Pixel coordinate grounding data:
★ ★ ★

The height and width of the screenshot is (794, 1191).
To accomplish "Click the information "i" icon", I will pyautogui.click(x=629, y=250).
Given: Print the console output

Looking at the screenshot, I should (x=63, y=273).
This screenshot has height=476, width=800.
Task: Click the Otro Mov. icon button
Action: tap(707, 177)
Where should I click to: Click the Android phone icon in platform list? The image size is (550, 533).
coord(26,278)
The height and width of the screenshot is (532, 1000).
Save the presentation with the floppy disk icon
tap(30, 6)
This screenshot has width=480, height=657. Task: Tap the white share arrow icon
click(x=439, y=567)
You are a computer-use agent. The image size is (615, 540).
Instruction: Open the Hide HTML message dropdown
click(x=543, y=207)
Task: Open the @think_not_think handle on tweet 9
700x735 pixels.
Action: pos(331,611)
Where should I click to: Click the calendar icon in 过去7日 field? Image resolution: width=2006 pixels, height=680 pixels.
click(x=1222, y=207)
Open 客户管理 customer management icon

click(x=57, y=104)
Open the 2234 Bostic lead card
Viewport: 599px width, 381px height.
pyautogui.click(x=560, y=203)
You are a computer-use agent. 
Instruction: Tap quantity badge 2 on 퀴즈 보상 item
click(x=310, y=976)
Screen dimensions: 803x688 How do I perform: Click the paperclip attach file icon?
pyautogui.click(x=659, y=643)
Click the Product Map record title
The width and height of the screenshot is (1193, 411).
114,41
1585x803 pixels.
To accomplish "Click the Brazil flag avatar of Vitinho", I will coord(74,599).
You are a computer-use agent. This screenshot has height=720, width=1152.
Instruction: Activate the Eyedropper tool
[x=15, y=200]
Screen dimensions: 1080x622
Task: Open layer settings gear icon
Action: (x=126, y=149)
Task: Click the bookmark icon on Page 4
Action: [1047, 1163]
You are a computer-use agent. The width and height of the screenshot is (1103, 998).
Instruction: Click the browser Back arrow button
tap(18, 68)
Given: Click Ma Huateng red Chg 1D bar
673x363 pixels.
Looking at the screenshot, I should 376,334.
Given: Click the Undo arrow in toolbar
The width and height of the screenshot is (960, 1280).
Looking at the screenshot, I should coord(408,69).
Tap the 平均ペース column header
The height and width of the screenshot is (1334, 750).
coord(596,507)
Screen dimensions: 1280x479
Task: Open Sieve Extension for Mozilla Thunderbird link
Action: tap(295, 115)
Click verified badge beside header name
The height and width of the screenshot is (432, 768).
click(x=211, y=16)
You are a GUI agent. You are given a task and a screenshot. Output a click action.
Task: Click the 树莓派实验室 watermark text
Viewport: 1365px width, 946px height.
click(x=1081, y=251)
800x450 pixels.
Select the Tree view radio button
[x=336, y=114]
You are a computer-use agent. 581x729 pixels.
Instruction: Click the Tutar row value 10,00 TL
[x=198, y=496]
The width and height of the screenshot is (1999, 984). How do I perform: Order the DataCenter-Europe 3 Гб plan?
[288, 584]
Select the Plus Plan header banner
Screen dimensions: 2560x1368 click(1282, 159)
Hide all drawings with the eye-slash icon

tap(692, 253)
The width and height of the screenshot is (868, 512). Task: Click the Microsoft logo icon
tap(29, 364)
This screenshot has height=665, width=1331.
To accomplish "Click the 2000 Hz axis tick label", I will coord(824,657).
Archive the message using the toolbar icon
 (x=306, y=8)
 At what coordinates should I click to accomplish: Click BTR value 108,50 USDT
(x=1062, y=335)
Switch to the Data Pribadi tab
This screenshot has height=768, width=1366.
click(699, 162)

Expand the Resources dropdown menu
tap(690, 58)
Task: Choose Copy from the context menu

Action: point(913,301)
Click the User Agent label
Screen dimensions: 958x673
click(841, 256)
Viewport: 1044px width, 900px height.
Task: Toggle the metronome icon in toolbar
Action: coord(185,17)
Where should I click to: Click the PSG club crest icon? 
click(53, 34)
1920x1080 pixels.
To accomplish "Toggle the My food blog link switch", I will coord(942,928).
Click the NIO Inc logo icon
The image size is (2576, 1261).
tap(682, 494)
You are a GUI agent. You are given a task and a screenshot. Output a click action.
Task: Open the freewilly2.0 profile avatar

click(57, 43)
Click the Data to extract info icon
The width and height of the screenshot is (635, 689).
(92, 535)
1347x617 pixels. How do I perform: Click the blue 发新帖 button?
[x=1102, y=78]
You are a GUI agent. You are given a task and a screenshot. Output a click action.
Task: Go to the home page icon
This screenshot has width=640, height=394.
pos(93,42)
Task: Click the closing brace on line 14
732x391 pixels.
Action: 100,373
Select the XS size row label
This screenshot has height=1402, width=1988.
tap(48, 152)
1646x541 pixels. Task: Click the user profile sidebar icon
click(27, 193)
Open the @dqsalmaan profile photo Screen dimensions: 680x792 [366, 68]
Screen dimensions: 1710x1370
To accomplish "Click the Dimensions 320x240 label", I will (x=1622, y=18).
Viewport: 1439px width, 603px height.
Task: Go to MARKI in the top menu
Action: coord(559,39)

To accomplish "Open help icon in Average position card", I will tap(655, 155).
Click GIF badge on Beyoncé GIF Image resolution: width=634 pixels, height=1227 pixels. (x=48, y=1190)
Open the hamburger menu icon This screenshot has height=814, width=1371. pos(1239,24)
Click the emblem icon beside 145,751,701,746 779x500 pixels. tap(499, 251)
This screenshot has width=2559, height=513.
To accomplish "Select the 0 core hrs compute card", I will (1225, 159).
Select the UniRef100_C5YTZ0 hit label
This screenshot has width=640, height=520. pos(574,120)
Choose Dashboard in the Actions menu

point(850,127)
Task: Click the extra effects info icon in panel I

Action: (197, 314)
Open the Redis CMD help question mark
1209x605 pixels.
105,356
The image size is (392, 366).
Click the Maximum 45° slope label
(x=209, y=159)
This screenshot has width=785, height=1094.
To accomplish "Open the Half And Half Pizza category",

★ ★ ★

Copy each line of the data above that holds "help".

→ **Answer space**:
To accomplish "Open help icon in Average position card", I will tap(655, 155).
Open the Redis CMD help question mark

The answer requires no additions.